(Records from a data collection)
>>>

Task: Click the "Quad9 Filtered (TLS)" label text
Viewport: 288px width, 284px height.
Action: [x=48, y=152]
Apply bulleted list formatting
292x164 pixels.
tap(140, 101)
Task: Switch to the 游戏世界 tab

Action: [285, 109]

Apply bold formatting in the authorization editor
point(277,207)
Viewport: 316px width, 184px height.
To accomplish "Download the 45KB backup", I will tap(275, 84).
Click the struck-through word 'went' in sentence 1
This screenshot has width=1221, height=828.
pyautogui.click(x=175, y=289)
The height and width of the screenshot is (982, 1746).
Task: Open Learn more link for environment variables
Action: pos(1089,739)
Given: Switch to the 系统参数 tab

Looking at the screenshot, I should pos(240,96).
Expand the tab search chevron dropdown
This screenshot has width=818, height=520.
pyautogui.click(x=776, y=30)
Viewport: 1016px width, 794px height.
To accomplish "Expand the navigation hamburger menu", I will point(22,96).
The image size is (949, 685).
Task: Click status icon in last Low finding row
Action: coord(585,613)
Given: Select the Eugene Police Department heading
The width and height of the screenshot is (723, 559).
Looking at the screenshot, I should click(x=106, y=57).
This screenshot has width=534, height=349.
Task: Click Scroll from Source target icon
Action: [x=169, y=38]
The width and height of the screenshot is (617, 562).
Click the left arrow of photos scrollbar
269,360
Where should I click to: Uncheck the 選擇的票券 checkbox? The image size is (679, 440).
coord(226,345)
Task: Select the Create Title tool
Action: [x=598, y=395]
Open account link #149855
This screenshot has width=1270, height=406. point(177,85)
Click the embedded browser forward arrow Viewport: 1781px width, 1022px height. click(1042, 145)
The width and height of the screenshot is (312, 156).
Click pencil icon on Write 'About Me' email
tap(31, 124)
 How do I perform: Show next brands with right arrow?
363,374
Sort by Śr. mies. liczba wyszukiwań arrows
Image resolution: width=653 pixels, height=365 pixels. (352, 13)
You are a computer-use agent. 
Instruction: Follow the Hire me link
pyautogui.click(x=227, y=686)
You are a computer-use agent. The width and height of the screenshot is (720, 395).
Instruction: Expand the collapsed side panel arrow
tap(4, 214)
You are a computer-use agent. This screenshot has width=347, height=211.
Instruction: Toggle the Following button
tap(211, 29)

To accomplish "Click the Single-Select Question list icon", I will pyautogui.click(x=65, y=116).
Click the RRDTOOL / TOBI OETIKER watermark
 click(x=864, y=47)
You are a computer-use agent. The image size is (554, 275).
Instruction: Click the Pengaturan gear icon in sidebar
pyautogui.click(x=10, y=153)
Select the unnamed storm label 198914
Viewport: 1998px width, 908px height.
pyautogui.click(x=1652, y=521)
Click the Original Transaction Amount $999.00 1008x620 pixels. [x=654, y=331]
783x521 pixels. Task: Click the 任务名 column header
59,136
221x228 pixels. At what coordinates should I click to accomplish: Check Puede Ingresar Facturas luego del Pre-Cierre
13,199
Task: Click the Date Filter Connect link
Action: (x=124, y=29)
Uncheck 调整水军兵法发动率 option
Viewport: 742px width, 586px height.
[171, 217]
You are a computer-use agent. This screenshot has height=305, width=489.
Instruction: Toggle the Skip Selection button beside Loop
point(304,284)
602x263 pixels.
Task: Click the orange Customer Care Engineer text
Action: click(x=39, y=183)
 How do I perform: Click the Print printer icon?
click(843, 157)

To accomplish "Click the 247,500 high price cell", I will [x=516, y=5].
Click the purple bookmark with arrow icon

<<<

— PROBLEM DESCRIPTION —
Count how many lines of the items contain the string "pyautogui", treating uppercase and lowercase as different. Give only the number.

— FINAL ANSWER —
6